(PASSAGE SHOWN Opens)

ISBA Professional Conduct Advisory Opinion

Opinion Number: Opinion No. 00-02
Opinion Date: October 2000

Confidentiality of impaired client’s medical report

Digest

A lawyer may not divulge a psychiatric report utilized in a Social Security Disability hearing to the adult claimant’s parent unless the attorney is of the opinion that the adult claimant is disabled to the extent that a guardian should be appointed for the claimant.

Facts

The father of an adult child retained an attorney to assist his daughter in obtaining Social Security Supplemental Security Income Benefits. The father believed his daughter was disabled because of a psychiatric condition. The father signed the application, “father for daughter.”

The attorney hired a psychiatrist to examine the child and filed the application with a report from the psychiatrist which diagnosed the child as paranoid schizophrenic. The report opines that her psychiatric condition disables her from signing the application or releases for medical information, however, she is otherwise able to manage her own affairs.

The lawyer successfully represented the child at the hearing.

The child has not been declared incompetent and no guardian has been appointed for the child.

The father requests a copy of the psychiatric report from the lawyer. He has given no reason for the request.

Question

May the attorney release the psychiatric report to the father?

Opinion

The daughter is the lawyer’s client because she is the one for whom the lawyer performed legal services. The fact that the father retained the lawyer to represent the child does not change the result. Rule 5.4 (c) is clear that a lawyer may not permit the person who “...recommends, employs, or pays the lawyer to render legal services for another to direct or regulate the lawyer’s professional judgment in rendering such legal services.” The lawyer may not reveal any confidences or secrets of the client unless the client consents after disclosure. Rule 1.6 (a).

(PASSAGE SHOWN Closes)
(SUPPLIED DATA Opens)

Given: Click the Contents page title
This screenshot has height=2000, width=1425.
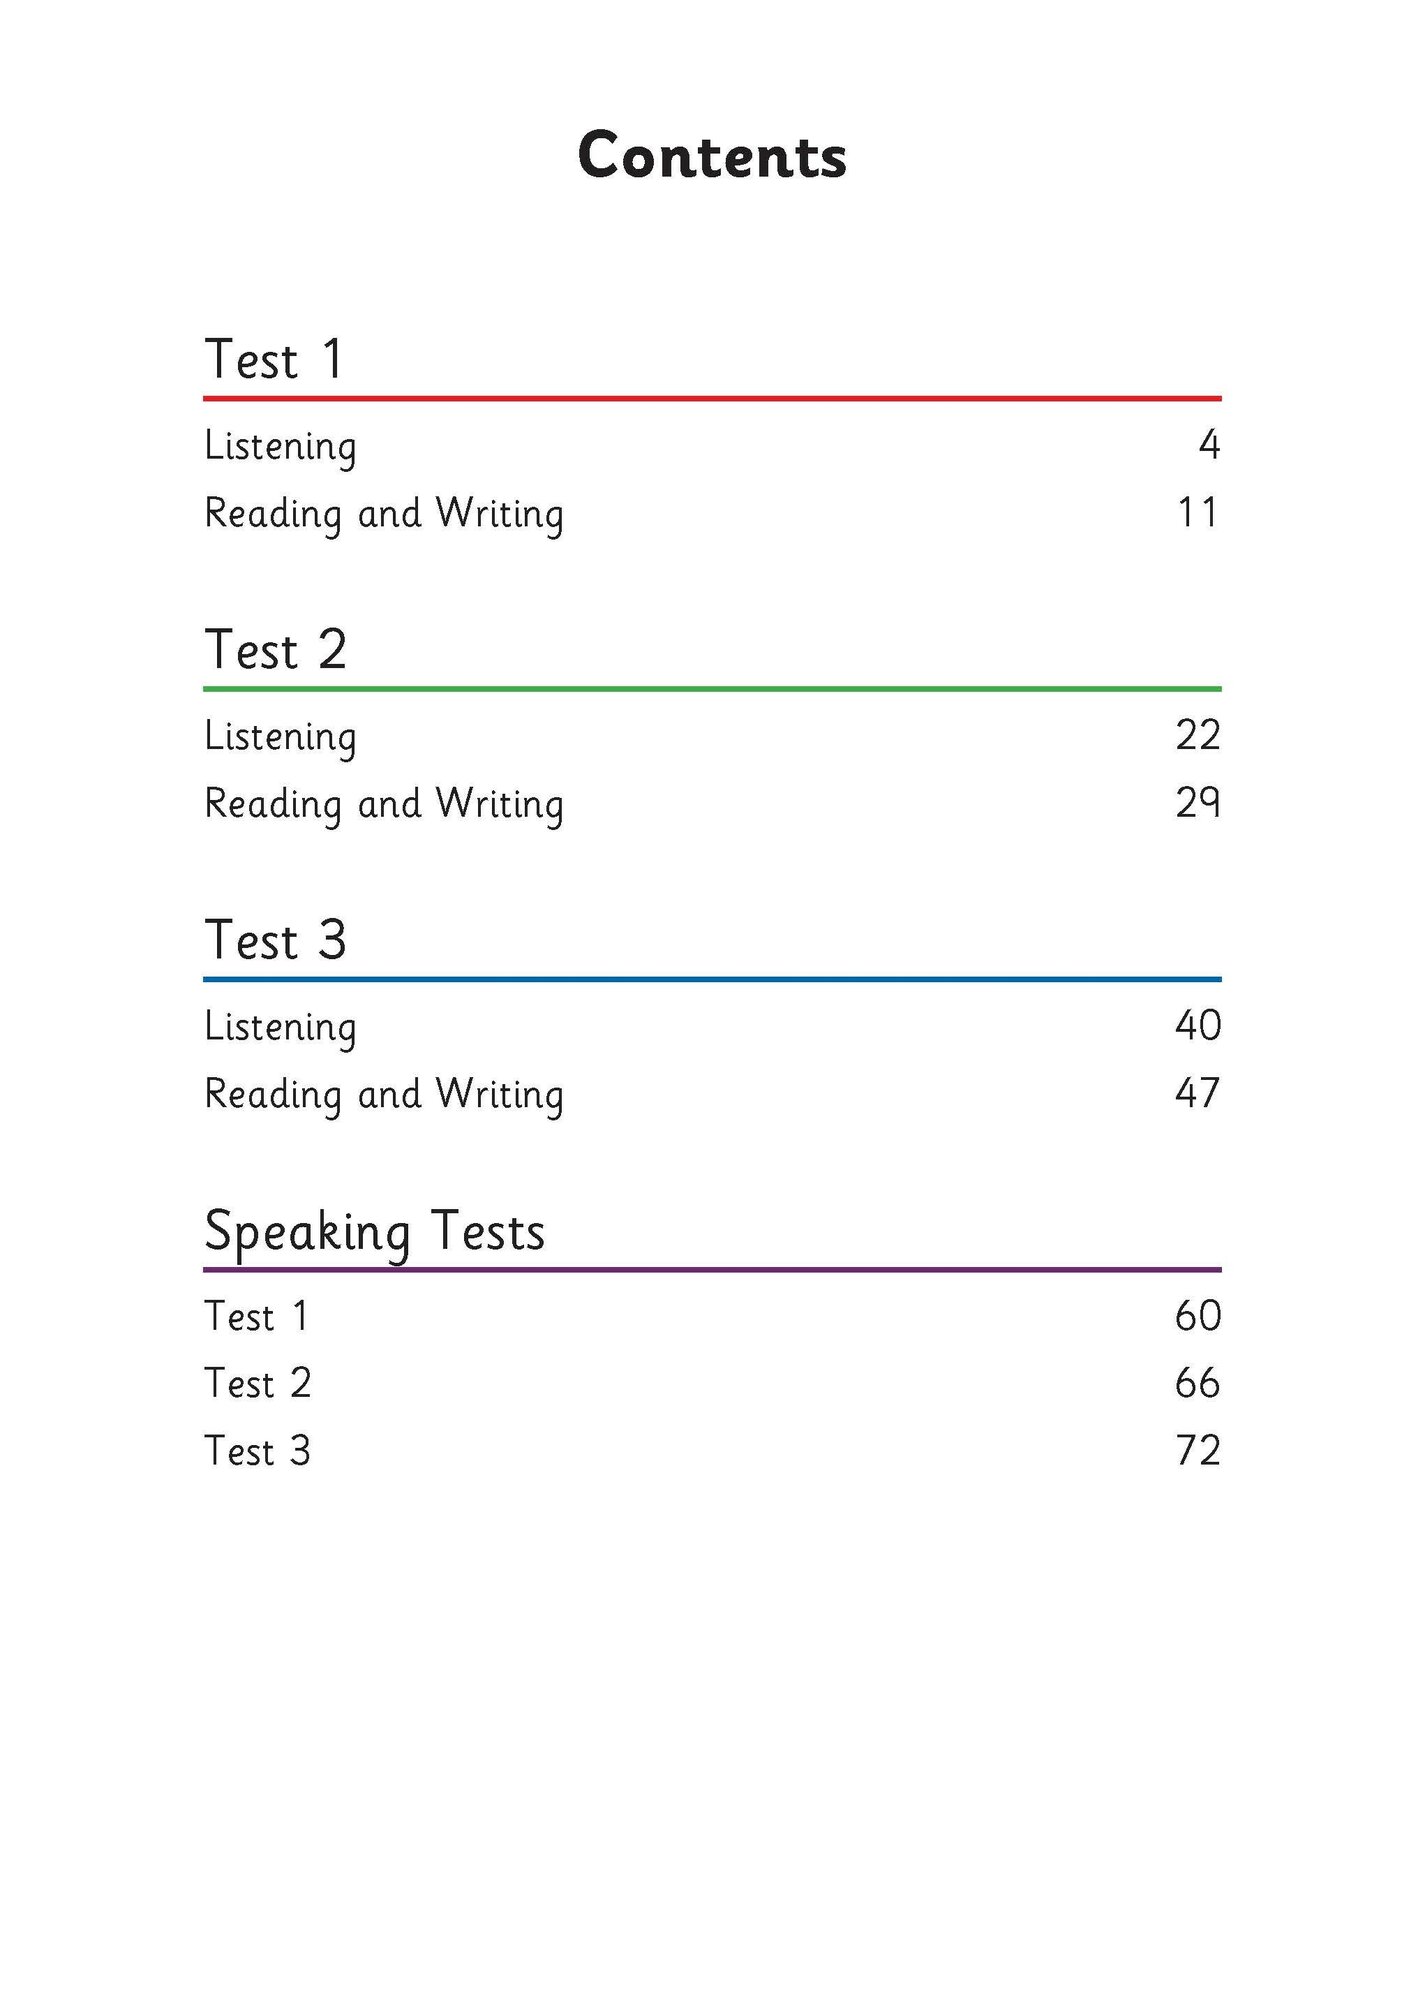Looking at the screenshot, I should (712, 156).
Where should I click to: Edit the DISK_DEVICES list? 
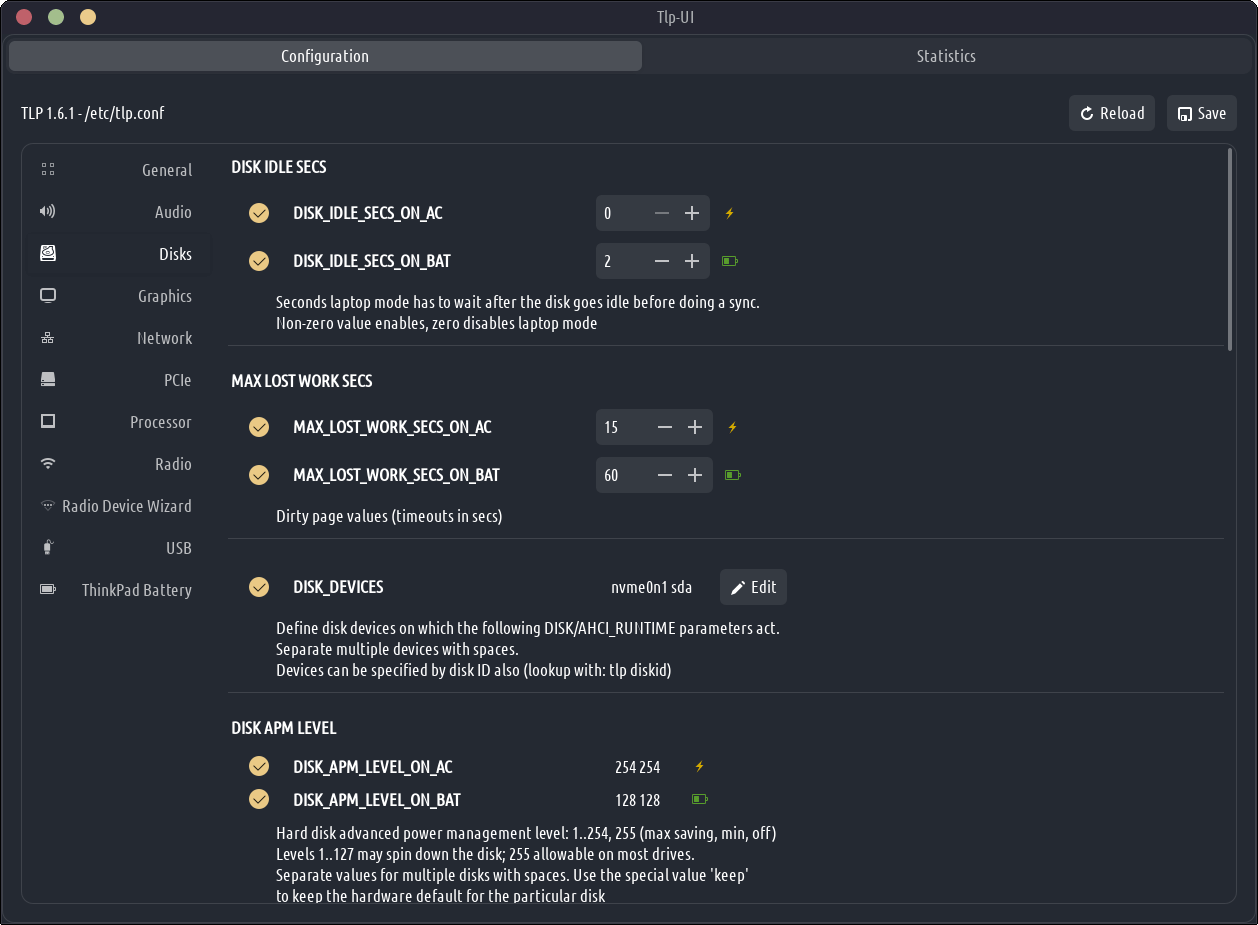(753, 587)
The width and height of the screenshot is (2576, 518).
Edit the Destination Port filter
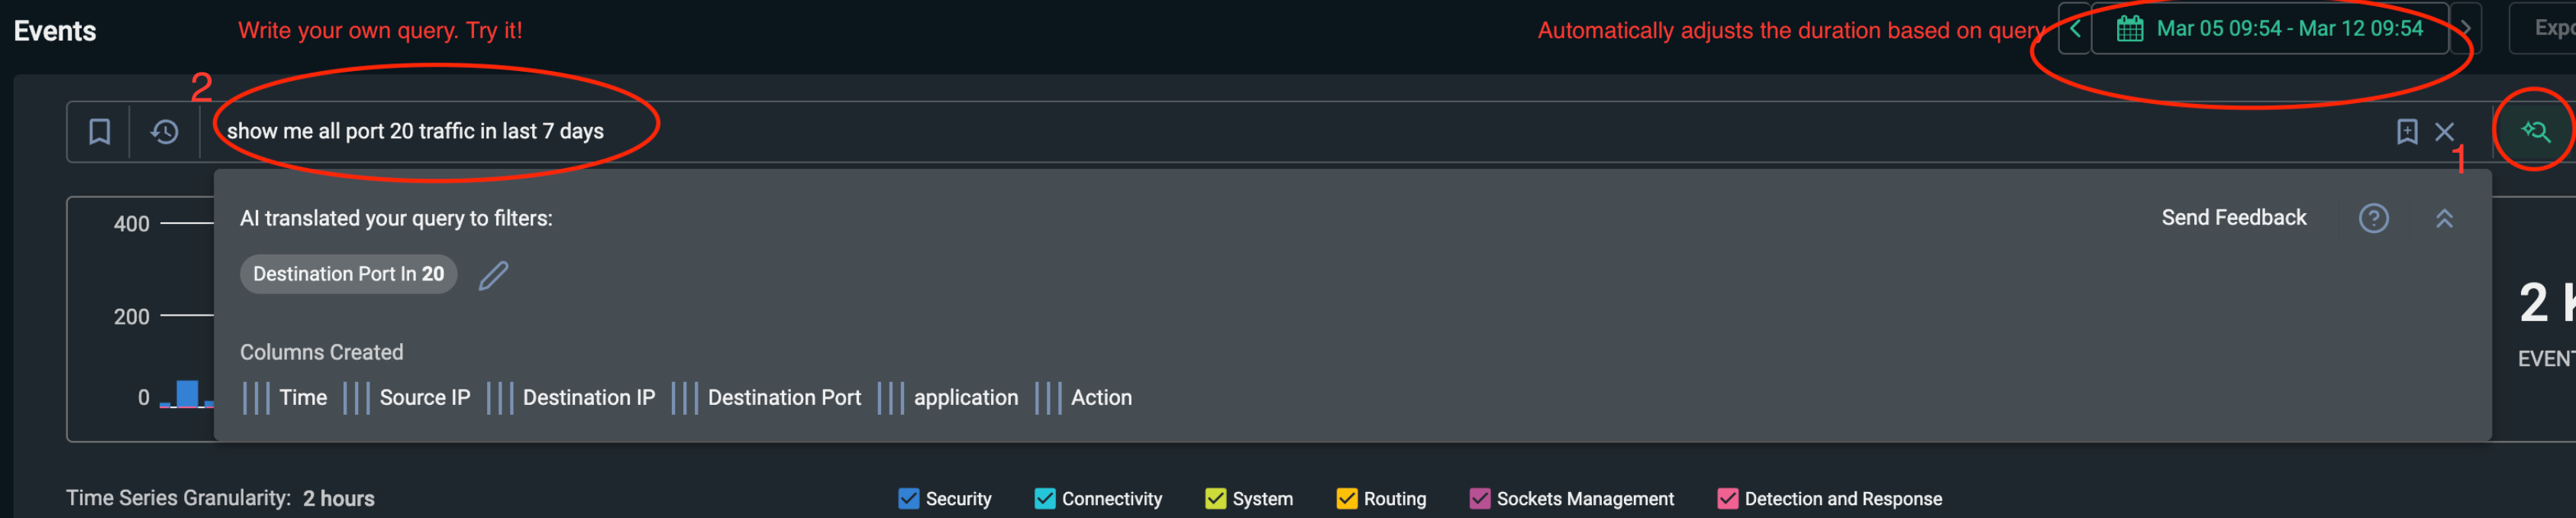pos(493,275)
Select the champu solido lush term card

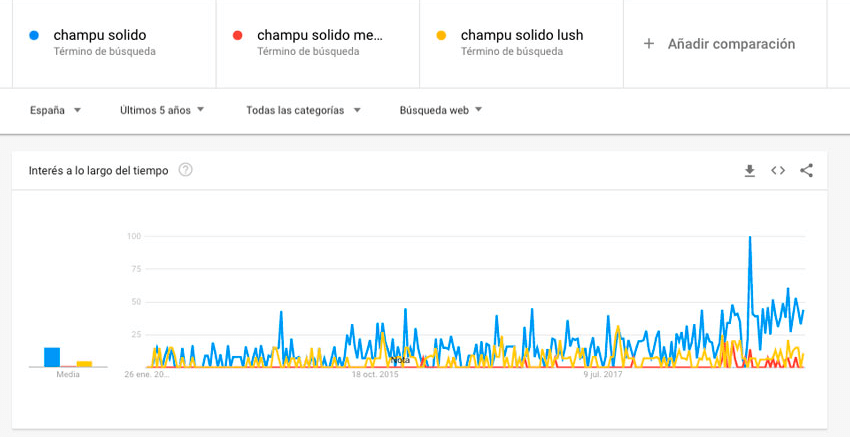click(x=521, y=43)
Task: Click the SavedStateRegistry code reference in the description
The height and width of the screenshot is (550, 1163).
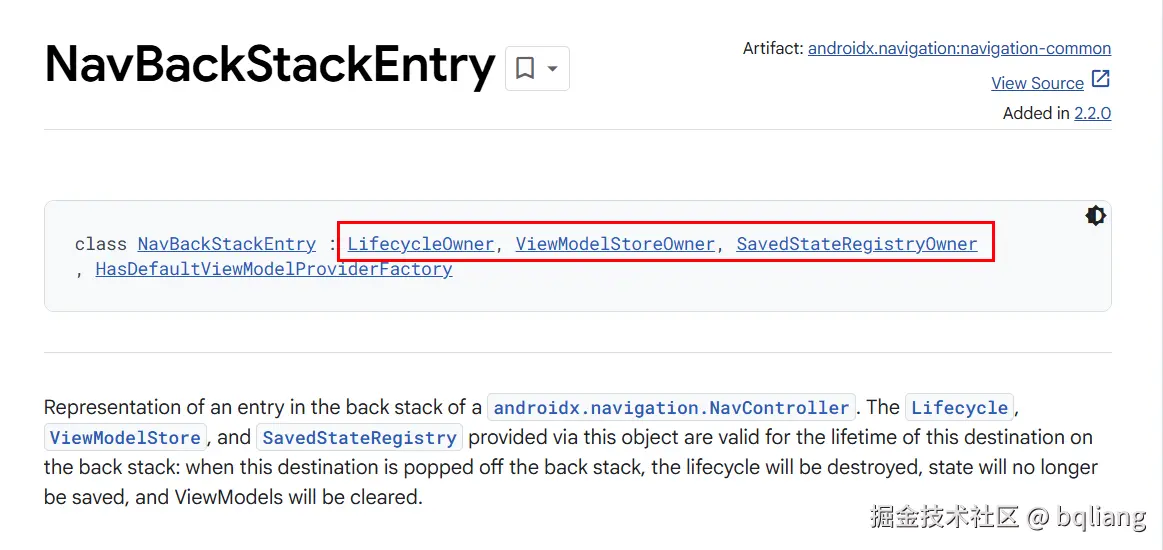Action: [359, 438]
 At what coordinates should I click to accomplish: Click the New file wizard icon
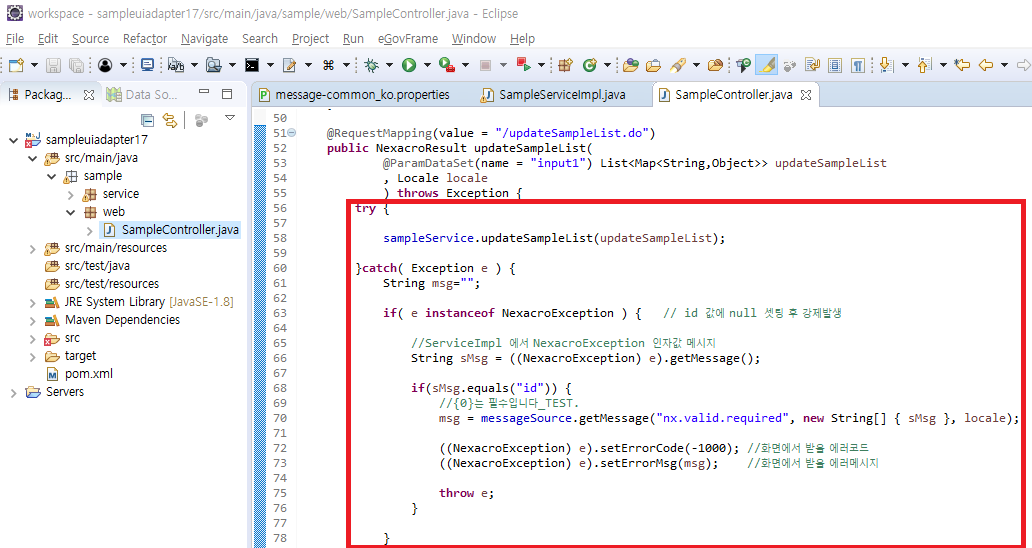(14, 65)
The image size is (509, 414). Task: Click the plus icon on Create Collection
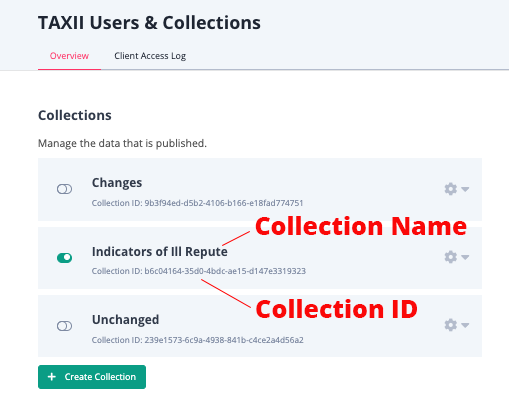click(x=52, y=377)
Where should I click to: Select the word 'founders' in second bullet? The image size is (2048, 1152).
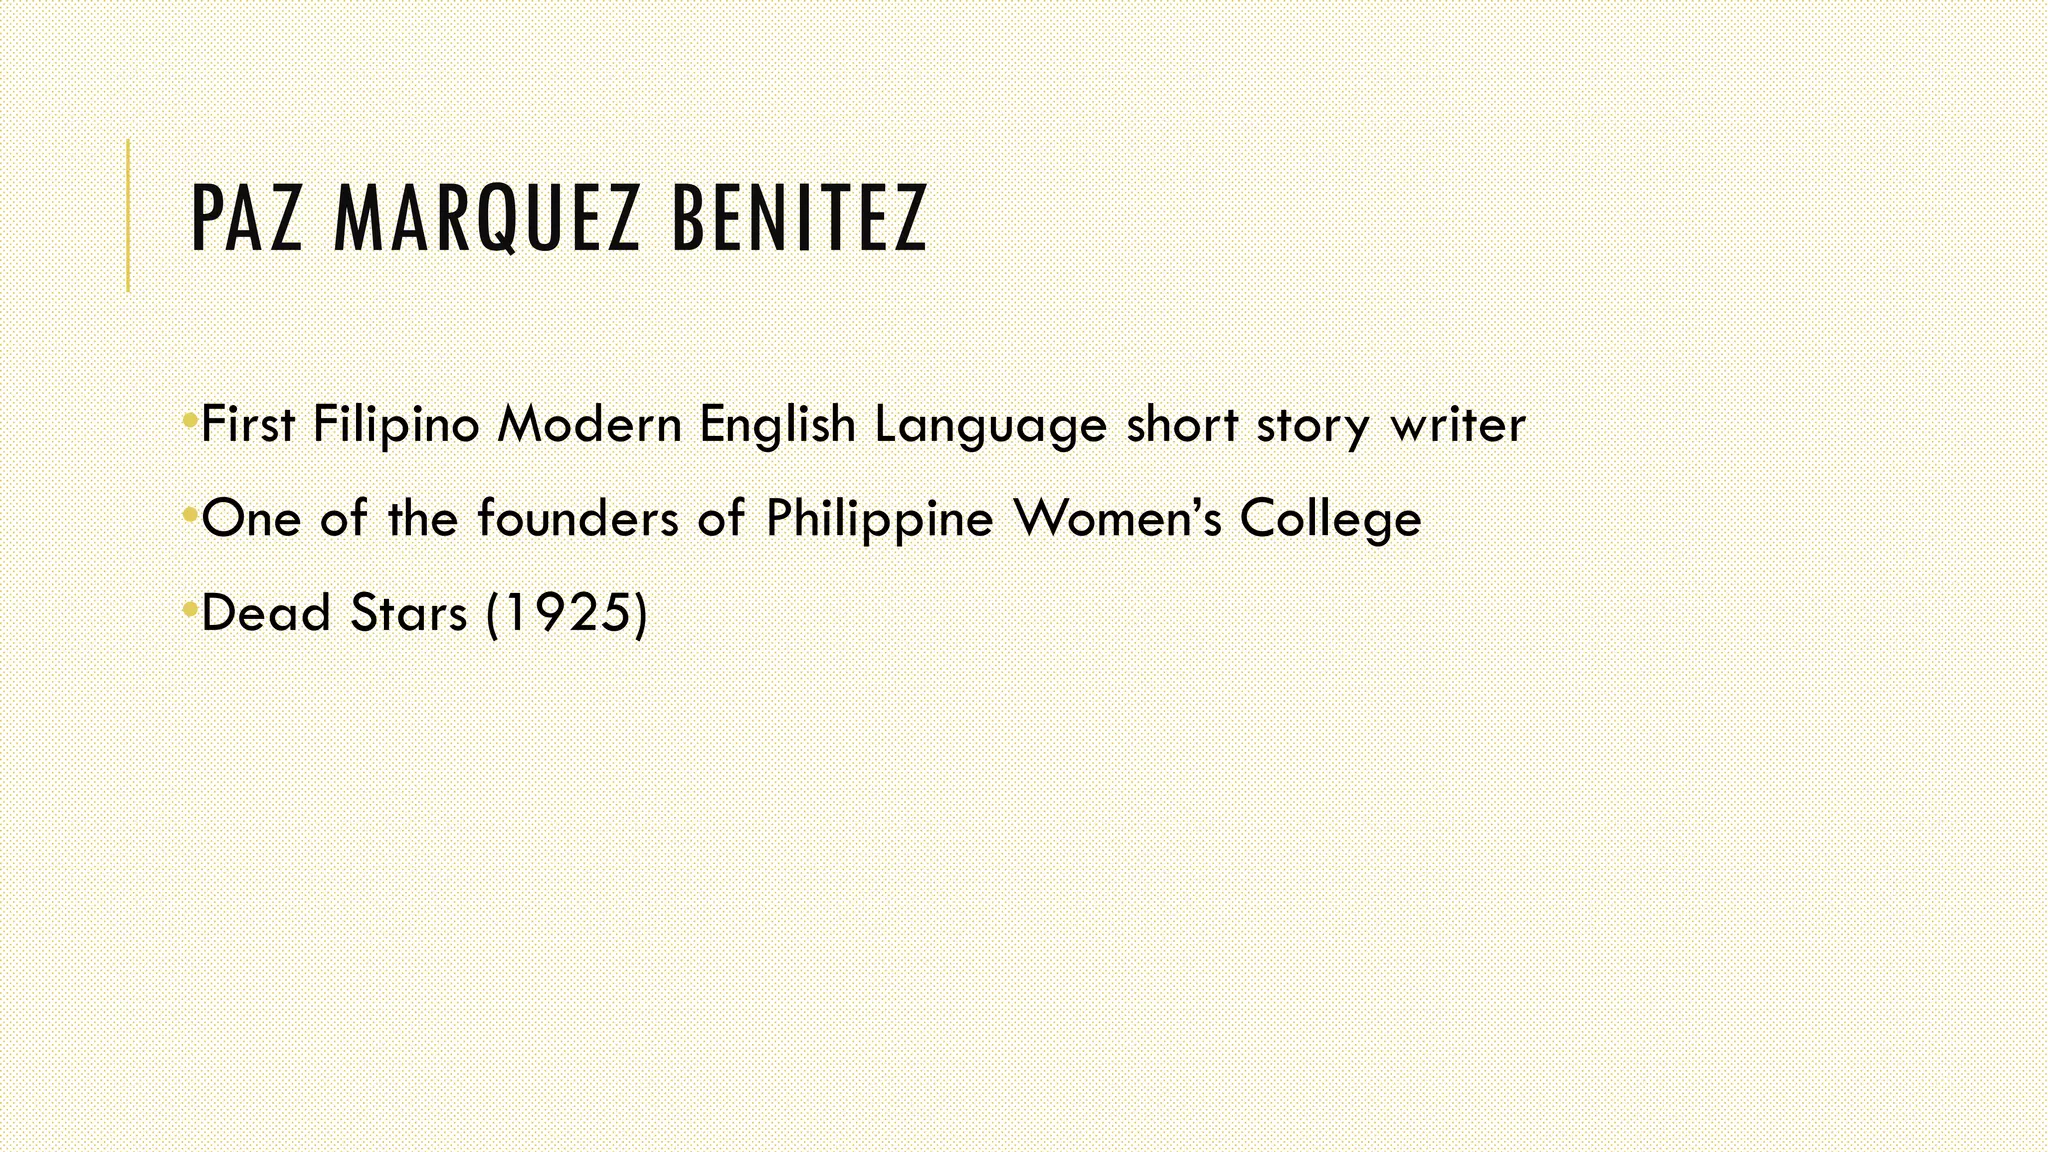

(SUPPLIED DATA Closes)

### EXERCISE SET
[1] From the advisory opinion on confidentiality, return the stretch from "The child has" through "Rule 1.6 (a).", copied word for word.
[2] List the section headings that divide the advisory opinion on confidentiality after its title line.

### ANSWERS PER TASK
[1]
The child has not been declared incompetent and no guardian has been appointed for the child.

The father requests a copy of the psychiatric report from the lawyer. He has given no reason for the request.

Question

May the attorney release the psychiatric report to the father?

Opinion

The daughter is the lawyer’s client because she is the one for whom the lawyer performed legal services. The fact that the father retained the lawyer to represent the child does not change the result. Rule 5.4 (c) is clear that a lawyer may not permit the person who “...recommends, employs, or pays the lawyer to render legal services for another to direct or regulate the lawyer’s professional judgment in rendering such legal services.” The lawyer may not reveal any confidences or secrets of the client unless the client consents after disclosure. Rule 1.6 (a).

[2]
Digest
Facts
Question
Opinion